While much of this research was (and is) concerned with attitudes on the one hand and voting as the most prevalent form of political participation on the other, one landmark study broke this mold. Against the backdrop of the “New Politics” of the 1970s, Barnes and Kaase (1979) were the first to study other forms of political behaviour, including participation in the “New Social Movements”, in a comparative fashion. Since then, interest in mass political participation, broadly defined, has never faded. Somewhat more recently, Brady, Verba, and Schlozman (1995) have proposed a “Civic Voluntarism Model” that links participation to resources on the micro and meso level. This is now widely accepted as a useful base for both comparative research and national case studies.
As far as the comparative study of attitudes is concerned, it is next to impossible to overestimate the influence that Ronald Inglehart had on the field since the early 1970s (see e.g. (Inglehart 1971)). Over more than five decades, he has contributed enormously to the renewed interest in values and other aspects of culture and was involved in countless scientific controversies and collaborations.
What sets survey-based comparative political sociological work in the micro domain apart from research that is focused on the meso or macro level is a unusually high degree of institutionalisation, which is necessitated by its subject matter. Because data collection is expensive, secondary analysis of existing data is the norm. From the 1960s, national data archives were established to preserve data sets, make them accessible, and provide the training necessary for their analysis. Existing ties between these archives, universities, and other research institutions led to the creation of more formal networks that finally helped to bring about a number of long-term projects. Important examples include the Comparative Study of Electoral Systems (from the mid-1990s) and European Social Survey (from the early 2000s) that exist as large public research infrastructures, which are accessible to scholars from all over the globe. Some other projects have been running for even longer: the European Values Study/World Values Survey started in 1981, the International Social Survey Programme began in the mid-1980s. Finally, the Eurobarometer (not an academic study but partly shaped by the input from the scientific community) ran its first surveys during the early 1970s and has inspired similar studies (the Afrobarometer, Asianbarometer, and Latinobarometro) in other parts of the globe.
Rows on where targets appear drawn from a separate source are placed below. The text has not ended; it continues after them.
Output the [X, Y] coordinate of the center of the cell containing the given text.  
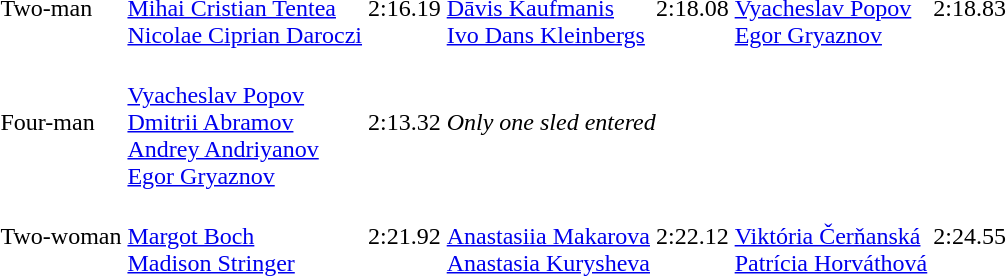
Vyacheslav PopovDmitrii AbramovAndrey AndriyanovEgor Gryaznov [245, 122]
2:13.32 [405, 122]
Search for the cell housing the specified text and yield its [X, Y] center coordinate. 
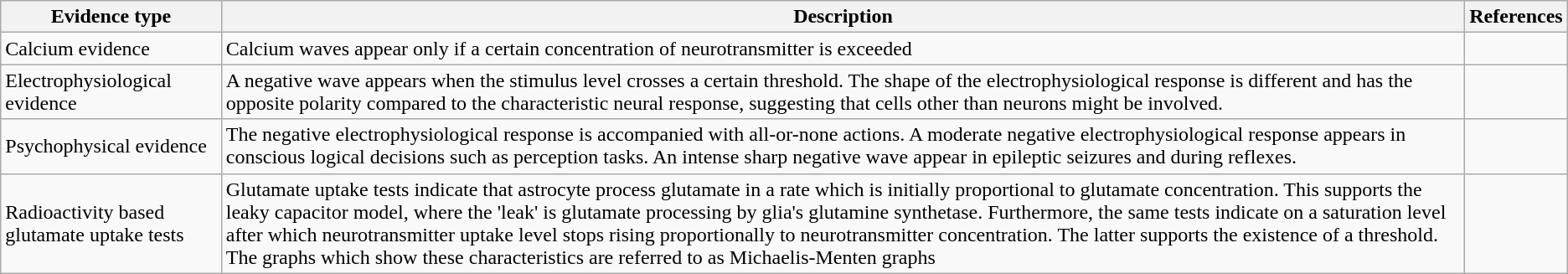
Description [843, 17]
Electrophysiological evidence [111, 92]
References [1516, 17]
Psychophysical evidence [111, 146]
Calcium evidence [111, 49]
Radioactivity based glutamate uptake tests [111, 223]
Evidence type [111, 17]
Calcium waves appear only if a certain concentration of neurotransmitter is exceeded [843, 49]
Return the [X, Y] coordinate for the center point of the cell that contains the specified text.  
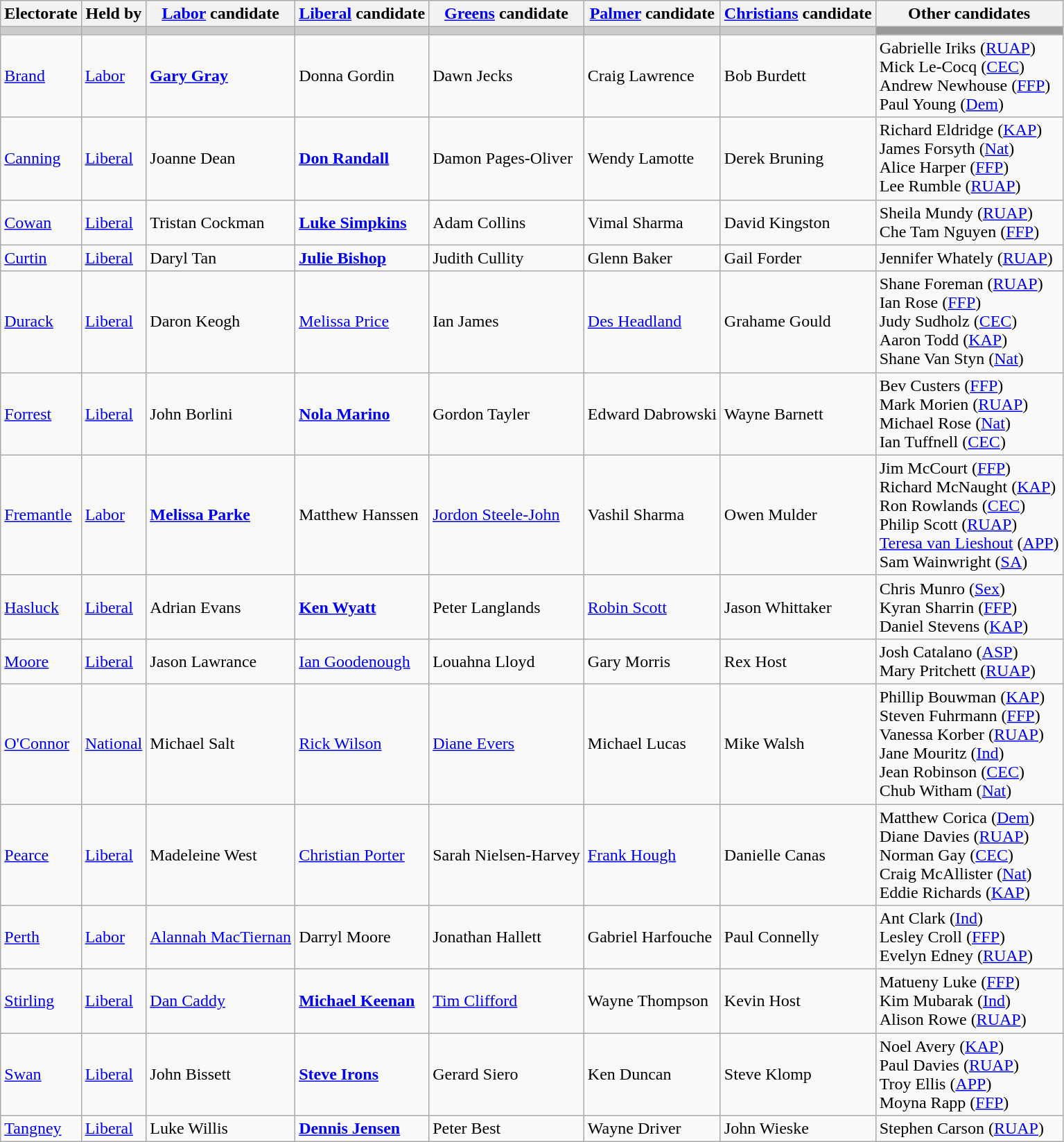
Peter Best [507, 1128]
Edward Dabrowski [652, 413]
Curtin [41, 258]
Sarah Nielsen-Harvey [507, 855]
Brand [41, 76]
Greens candidate [507, 14]
Peter Langlands [507, 607]
Gary Gray [220, 76]
Kevin Host [798, 1001]
Christians candidate [798, 14]
Electorate [41, 14]
Dan Caddy [220, 1001]
Robin Scott [652, 607]
Tangney [41, 1128]
Matthew Corica (Dem) Diane Davies (RUAP) Norman Gay (CEC) Craig McAllister (Nat) Eddie Richards (KAP) [969, 855]
Steve Klomp [798, 1074]
Shane Foreman (RUAP) Ian Rose (FFP) Judy Sudholz (CEC) Aaron Todd (KAP) Shane Van Styn (Nat) [969, 322]
Perth [41, 937]
Mike Walsh [798, 743]
Danielle Canas [798, 855]
Owen Mulder [798, 514]
Diane Evers [507, 743]
Richard Eldridge (KAP) James Forsyth (Nat) Alice Harper (FFP) Lee Rumble (RUAP) [969, 158]
Jonathan Hallett [507, 937]
Palmer candidate [652, 14]
Pearce [41, 855]
Phillip Bouwman (KAP) Steven Fuhrmann (FFP) Vanessa Korber (RUAP) Jane Mouritz (Ind) Jean Robinson (CEC) Chub Witham (Nat) [969, 743]
Grahame Gould [798, 322]
Michael Lucas [652, 743]
Fremantle [41, 514]
Luke Willis [220, 1128]
Louahna Lloyd [507, 661]
Michael Salt [220, 743]
Damon Pages-Oliver [507, 158]
Liberal candidate [362, 14]
Madeleine West [220, 855]
Rick Wilson [362, 743]
Frank Hough [652, 855]
Darryl Moore [362, 937]
Melissa Price [362, 322]
O'Connor [41, 743]
Forrest [41, 413]
Jordon Steele-John [507, 514]
Ken Wyatt [362, 607]
Moore [41, 661]
Gabriel Harfouche [652, 937]
John Bissett [220, 1074]
Gabrielle Iriks (RUAP) Mick Le-Cocq (CEC) Andrew Newhouse (FFP) Paul Young (Dem) [969, 76]
Ian Goodenough [362, 661]
Rex Host [798, 661]
Donna Gordin [362, 76]
Tristan Cockman [220, 222]
Jason Lawrance [220, 661]
Luke Simpkins [362, 222]
Nola Marino [362, 413]
National [114, 743]
Adrian Evans [220, 607]
Tim Clifford [507, 1001]
Wayne Driver [652, 1128]
Adam Collins [507, 222]
John Borlini [220, 413]
Wayne Barnett [798, 413]
Joanne Dean [220, 158]
Other candidates [969, 14]
Daron Keogh [220, 322]
Dawn Jecks [507, 76]
Glenn Baker [652, 258]
Noel Avery (KAP) Paul Davies (RUAP) Troy Ellis (APP) Moyna Rapp (FFP) [969, 1074]
Wayne Thompson [652, 1001]
David Kingston [798, 222]
Des Headland [652, 322]
Craig Lawrence [652, 76]
John Wieske [798, 1128]
Held by [114, 14]
Steve Irons [362, 1074]
Chris Munro (Sex) Kyran Sharrin (FFP) Daniel Stevens (KAP) [969, 607]
Stirling [41, 1001]
Jim McCourt (FFP) Richard McNaught (KAP) Ron Rowlands (CEC) Philip Scott (RUAP) Teresa van Lieshout (APP) Sam Wainwright (SA) [969, 514]
Don Randall [362, 158]
Bev Custers (FFP) Mark Morien (RUAP) Michael Rose (Nat) Ian Tuffnell (CEC) [969, 413]
Daryl Tan [220, 258]
Melissa Parke [220, 514]
Gary Morris [652, 661]
Jennifer Whately (RUAP) [969, 258]
Bob Burdett [798, 76]
Alannah MacTiernan [220, 937]
Sheila Mundy (RUAP) Che Tam Nguyen (FFP) [969, 222]
Ken Duncan [652, 1074]
Vashil Sharma [652, 514]
Derek Bruning [798, 158]
Durack [41, 322]
Gerard Siero [507, 1074]
Jason Whittaker [798, 607]
Judith Cullity [507, 258]
Julie Bishop [362, 258]
Ian James [507, 322]
Wendy Lamotte [652, 158]
Cowan [41, 222]
Josh Catalano (ASP) Mary Pritchett (RUAP) [969, 661]
Ant Clark (Ind) Lesley Croll (FFP) Evelyn Edney (RUAP) [969, 937]
Paul Connelly [798, 937]
Matthew Hanssen [362, 514]
Vimal Sharma [652, 222]
Gail Forder [798, 258]
Stephen Carson (RUAP) [969, 1128]
Swan [41, 1074]
Hasluck [41, 607]
Christian Porter [362, 855]
Dennis Jensen [362, 1128]
Gordon Tayler [507, 413]
Michael Keenan [362, 1001]
Matueny Luke (FFP) Kim Mubarak (Ind) Alison Rowe (RUAP) [969, 1001]
Labor candidate [220, 14]
Canning [41, 158]
Detect which cell encompasses the target text, then output its [x, y] center coordinate. 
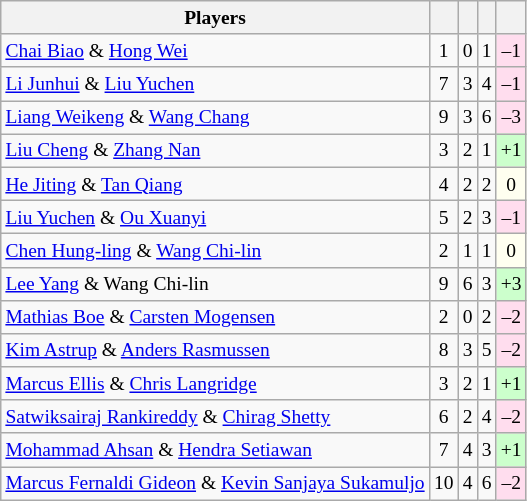
Players [216, 18]
He Jiting & Tan Qiang [216, 184]
Chai Biao & Hong Wei [216, 50]
Liu Cheng & Zhang Nan [216, 150]
Li Junhui & Liu Yuchen [216, 84]
Mathias Boe & Carsten Mogensen [216, 316]
10 [444, 484]
Lee Yang & Wang Chi-lin [216, 284]
Liang Weikeng & Wang Chang [216, 118]
Chen Hung-ling & Wang Chi-lin [216, 250]
Mohammad Ahsan & Hendra Setiawan [216, 450]
Marcus Fernaldi Gideon & Kevin Sanjaya Sukamuljo [216, 484]
+3 [511, 284]
Marcus Ellis & Chris Langridge [216, 384]
8 [444, 350]
Satwiksairaj Rankireddy & Chirag Shetty [216, 416]
Kim Astrup & Anders Rasmussen [216, 350]
–3 [511, 118]
Liu Yuchen & Ou Xuanyi [216, 216]
Extract the [x, y] coordinate from the center of the cell holding the provided text.  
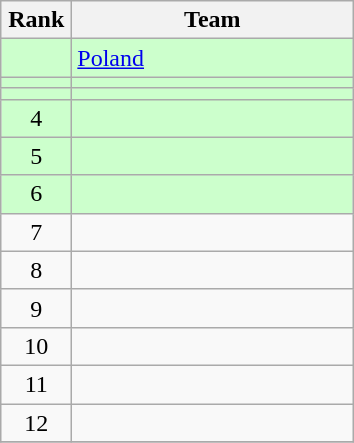
7 [36, 232]
11 [36, 384]
9 [36, 308]
6 [36, 194]
Poland [212, 58]
5 [36, 156]
12 [36, 423]
8 [36, 270]
Rank [36, 20]
Team [212, 20]
10 [36, 346]
4 [36, 118]
From the cell containing the given text, extract its center point as [X, Y] coordinate. 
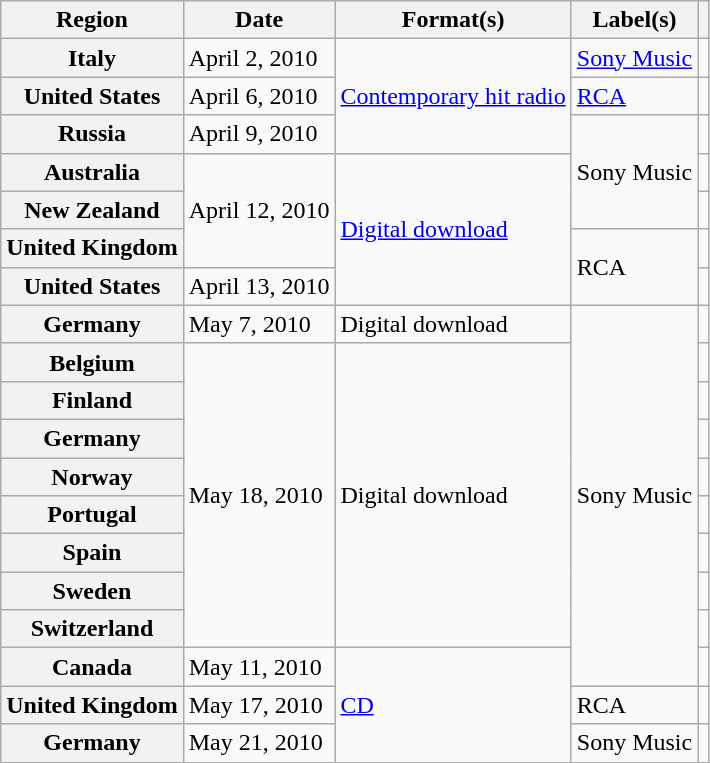
Switzerland [92, 629]
April 12, 2010 [259, 210]
April 13, 2010 [259, 286]
Italy [92, 58]
May 17, 2010 [259, 705]
Contemporary hit radio [453, 96]
Format(s) [453, 20]
May 11, 2010 [259, 667]
May 7, 2010 [259, 324]
Finland [92, 400]
CD [453, 705]
Norway [92, 477]
May 18, 2010 [259, 495]
Region [92, 20]
Label(s) [634, 20]
May 21, 2010 [259, 743]
Australia [92, 172]
April 6, 2010 [259, 96]
Canada [92, 667]
New Zealand [92, 210]
Spain [92, 553]
Portugal [92, 515]
Belgium [92, 362]
Date [259, 20]
April 9, 2010 [259, 134]
April 2, 2010 [259, 58]
Russia [92, 134]
Sweden [92, 591]
For the text-containing cell, return its midpoint in [X, Y] coordinate format. 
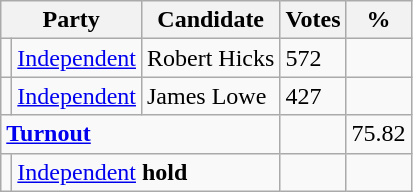
James Lowe [210, 96]
Turnout [140, 134]
Robert Hicks [210, 58]
Independent hold [146, 172]
Party [72, 20]
Candidate [210, 20]
427 [313, 96]
75.82 [378, 134]
572 [313, 58]
Votes [313, 20]
% [378, 20]
Pinpoint the cell where the given text exists, returning its [X, Y] midpoint coordinate. 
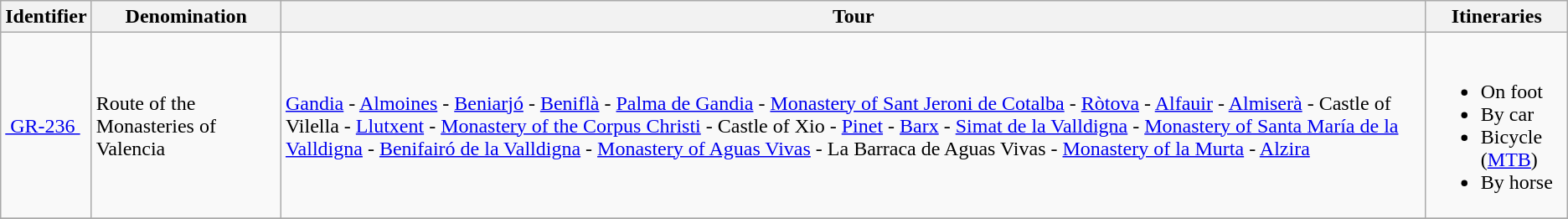
Denomination [186, 17]
Route of the Monasteries of Valencia [186, 126]
On footBy carBicycle (MTB)By horse [1496, 126]
GR-236 [46, 126]
Tour [853, 17]
Itineraries [1496, 17]
Identifier [46, 17]
Extract the [x, y] coordinate from the center of the cell holding the provided text.  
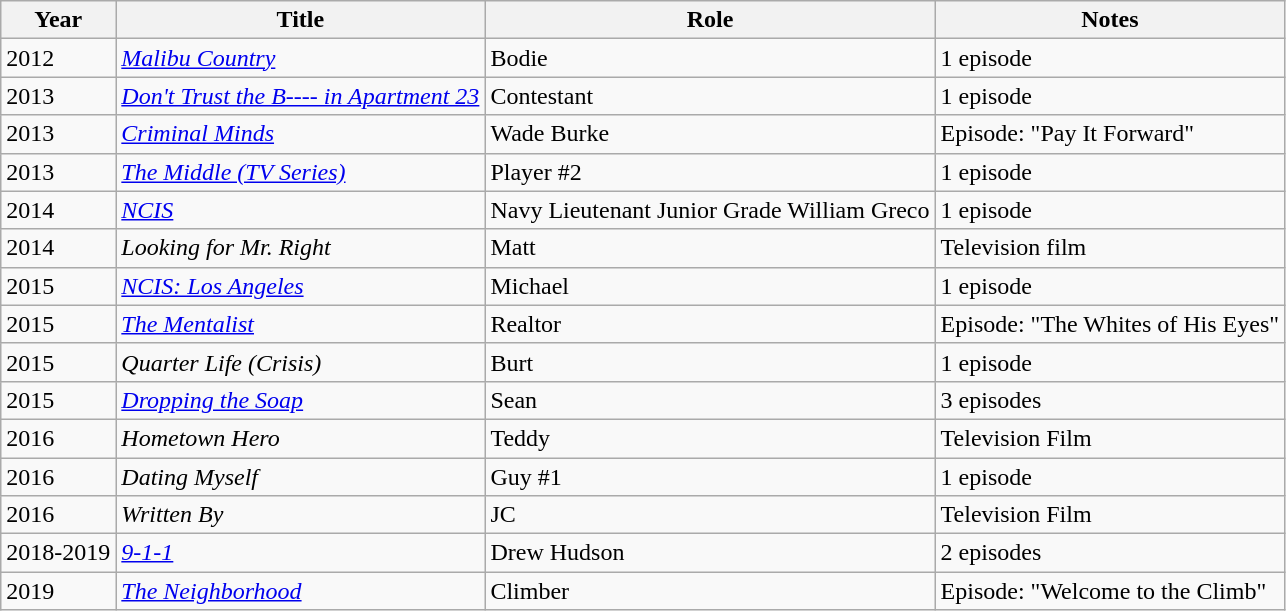
The Mentalist [300, 324]
Written By [300, 515]
Sean [710, 400]
Year [58, 20]
Contestant [710, 96]
2018-2019 [58, 553]
Teddy [710, 438]
Wade Burke [710, 134]
Criminal Minds [300, 134]
Television film [1110, 248]
Hometown Hero [300, 438]
2019 [58, 591]
Dating Myself [300, 477]
The Neighborhood [300, 591]
Episode: "Pay It Forward" [1110, 134]
Title [300, 20]
Episode: "Welcome to the Climb" [1110, 591]
Quarter Life (Crisis) [300, 362]
Matt [710, 248]
Bodie [710, 58]
Player #2 [710, 172]
Michael [710, 286]
3 episodes [1110, 400]
Role [710, 20]
Burt [710, 362]
Guy #1 [710, 477]
2 episodes [1110, 553]
Navy Lieutenant Junior Grade William Greco [710, 210]
Looking for Mr. Right [300, 248]
Malibu Country [300, 58]
2012 [58, 58]
Dropping the Soap [300, 400]
9-1-1 [300, 553]
NCIS: Los Angeles [300, 286]
Notes [1110, 20]
JC [710, 515]
Episode: "The Whites of His Eyes" [1110, 324]
Don't Trust the B---- in Apartment 23 [300, 96]
Climber [710, 591]
The Middle (TV Series) [300, 172]
Drew Hudson [710, 553]
NCIS [300, 210]
Realtor [710, 324]
Provide the [x, y] coordinate of the cell's center where the given text is located.  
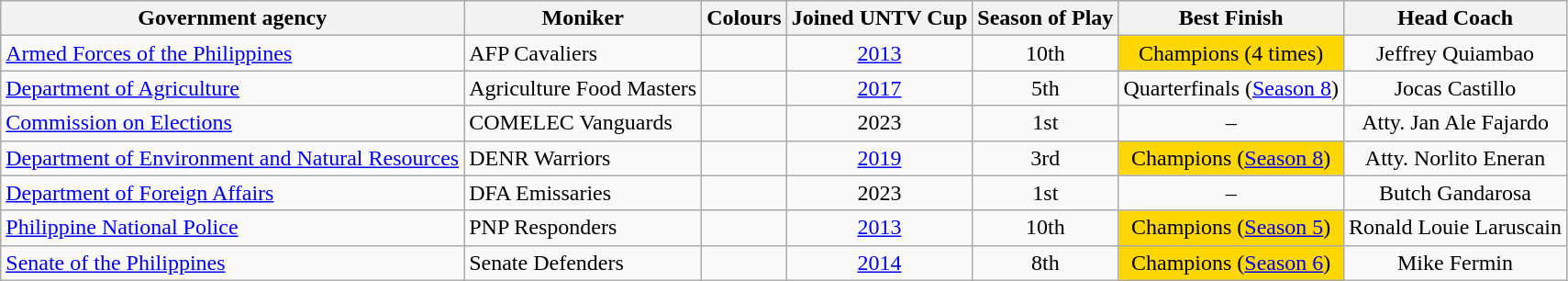
Butch Gandarosa [1455, 193]
Jocas Castillo [1455, 88]
3rd [1046, 158]
Champions (Season 5) [1231, 228]
Philippine National Police [233, 228]
8th [1046, 262]
Quarterfinals (Season 8) [1231, 88]
Department of Agriculture [233, 88]
Atty. Norlito Eneran [1455, 158]
Senate of the Philippines [233, 262]
Government agency [233, 18]
Champions (4 times) [1231, 53]
Best Finish [1231, 18]
Joined UNTV Cup [879, 18]
PNP Responders [584, 228]
Head Coach [1455, 18]
DFA Emissaries [584, 193]
Champions (Season 8) [1231, 158]
Department of Foreign Affairs [233, 193]
Champions (Season 6) [1231, 262]
Atty. Jan Ale Fajardo [1455, 123]
2019 [879, 158]
Mike Fermin [1455, 262]
Colours [744, 18]
Agriculture Food Masters [584, 88]
5th [1046, 88]
Commission on Elections [233, 123]
Senate Defenders [584, 262]
Moniker [584, 18]
Ronald Louie Laruscain [1455, 228]
DENR Warriors [584, 158]
2014 [879, 262]
Department of Environment and Natural Resources [233, 158]
Jeffrey Quiambao [1455, 53]
2017 [879, 88]
AFP Cavaliers [584, 53]
Season of Play [1046, 18]
Armed Forces of the Philippines [233, 53]
COMELEC Vanguards [584, 123]
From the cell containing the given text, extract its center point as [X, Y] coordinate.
For many fields in political sociology, the internationally comparative perspective has become the norm. This trend is perhaps most obvious in micro-quantitative applications. Here, the proliferation of data collected across a large and growing number of countries, in combination with powerful computers, user friendly software and improved training, has led to a surge in the application of statistical multi-level analysis. Even a simple search for publications based on European Social Survey data that have “multi-level” in the title yields hundreds of hits. While this trend is very positive in principle, the current focus on macro-micro links should not distract researchers bringing back in meso level (subnational) factors, and from analytical work.
Lipset, Seymour Martin, and Stein Rokkan. 1967. “Cleavage Structures, Party Systems, and Voter Alignments: An Introduction.” In Party Systems and Voter Alignments: Cross-National Perspectives, edited by Seymour Martin Lipset and Stein Rokkan, 1–64. New York, London: Collier-Macmillan.
Schmitter, Philippe C. 2009. “The Nature and Future of Comparative Politics.” European Political Science Review 1 (1): 33–61. doi:10.1017/s1755773909000010.